* Collected data:

........

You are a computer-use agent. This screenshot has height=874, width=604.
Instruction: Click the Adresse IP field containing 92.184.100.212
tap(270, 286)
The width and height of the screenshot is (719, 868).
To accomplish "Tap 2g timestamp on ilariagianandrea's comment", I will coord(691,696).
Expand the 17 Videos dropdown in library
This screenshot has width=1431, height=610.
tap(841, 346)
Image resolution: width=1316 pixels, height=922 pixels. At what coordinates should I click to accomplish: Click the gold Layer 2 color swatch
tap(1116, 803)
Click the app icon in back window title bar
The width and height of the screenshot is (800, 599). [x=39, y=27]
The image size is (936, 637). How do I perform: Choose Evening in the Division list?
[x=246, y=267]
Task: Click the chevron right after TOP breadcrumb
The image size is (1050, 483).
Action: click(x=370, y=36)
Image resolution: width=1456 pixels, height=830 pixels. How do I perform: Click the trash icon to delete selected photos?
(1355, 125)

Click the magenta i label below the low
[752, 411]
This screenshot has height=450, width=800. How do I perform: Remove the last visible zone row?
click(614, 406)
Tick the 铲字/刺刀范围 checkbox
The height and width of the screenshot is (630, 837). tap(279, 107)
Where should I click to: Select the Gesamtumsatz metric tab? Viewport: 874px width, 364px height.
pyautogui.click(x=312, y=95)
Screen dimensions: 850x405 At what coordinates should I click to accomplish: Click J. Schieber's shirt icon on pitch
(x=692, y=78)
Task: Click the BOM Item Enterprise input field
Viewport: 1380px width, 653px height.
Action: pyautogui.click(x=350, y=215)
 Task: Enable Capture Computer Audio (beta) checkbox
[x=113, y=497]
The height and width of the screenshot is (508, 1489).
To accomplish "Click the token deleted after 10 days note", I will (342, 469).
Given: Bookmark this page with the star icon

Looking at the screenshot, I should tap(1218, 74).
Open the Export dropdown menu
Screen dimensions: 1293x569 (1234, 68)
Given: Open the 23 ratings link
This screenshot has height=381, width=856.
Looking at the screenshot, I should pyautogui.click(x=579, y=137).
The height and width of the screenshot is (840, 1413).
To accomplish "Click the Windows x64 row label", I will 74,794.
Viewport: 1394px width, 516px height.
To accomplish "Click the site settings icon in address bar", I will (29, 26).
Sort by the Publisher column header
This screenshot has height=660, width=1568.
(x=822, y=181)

........

* Task objective:
Please repeat each line above exactly.

* Task response:
You are a computer-use agent. This screenshot has height=874, width=604.
Instruction: Click the Adresse IP field containing 92.184.100.212
tap(270, 286)
The width and height of the screenshot is (719, 868).
To accomplish "Tap 2g timestamp on ilariagianandrea's comment", I will coord(691,696).
Expand the 17 Videos dropdown in library
This screenshot has width=1431, height=610.
tap(841, 346)
Image resolution: width=1316 pixels, height=922 pixels. At what coordinates should I click to accomplish: Click the gold Layer 2 color swatch
tap(1116, 803)
Click the app icon in back window title bar
The width and height of the screenshot is (800, 599). [x=39, y=27]
The image size is (936, 637). How do I perform: Choose Evening in the Division list?
[x=246, y=267]
Task: Click the chevron right after TOP breadcrumb
The image size is (1050, 483).
Action: click(x=370, y=36)
Image resolution: width=1456 pixels, height=830 pixels. How do I perform: Click the trash icon to delete selected photos?
(1355, 125)

Click the magenta i label below the low
[752, 411]
This screenshot has height=450, width=800. How do I perform: Remove the last visible zone row?
click(614, 406)
Tick the 铲字/刺刀范围 checkbox
The height and width of the screenshot is (630, 837). tap(279, 107)
Where should I click to: Select the Gesamtumsatz metric tab? Viewport: 874px width, 364px height.
pyautogui.click(x=312, y=95)
Screen dimensions: 850x405 At what coordinates should I click to accomplish: Click J. Schieber's shirt icon on pitch
(x=692, y=78)
Task: Click the BOM Item Enterprise input field
Viewport: 1380px width, 653px height.
Action: pyautogui.click(x=350, y=215)
 Task: Enable Capture Computer Audio (beta) checkbox
[x=113, y=497]
The height and width of the screenshot is (508, 1489).
To accomplish "Click the token deleted after 10 days note", I will (342, 469).
Given: Bookmark this page with the star icon

Looking at the screenshot, I should tap(1218, 74).
Open the Export dropdown menu
Screen dimensions: 1293x569 (1234, 68)
Given: Open the 23 ratings link
This screenshot has height=381, width=856.
Looking at the screenshot, I should pyautogui.click(x=579, y=137).
The height and width of the screenshot is (840, 1413).
To accomplish "Click the Windows x64 row label", I will 74,794.
Viewport: 1394px width, 516px height.
To accomplish "Click the site settings icon in address bar", I will (29, 26).
Sort by the Publisher column header
This screenshot has height=660, width=1568.
(x=822, y=181)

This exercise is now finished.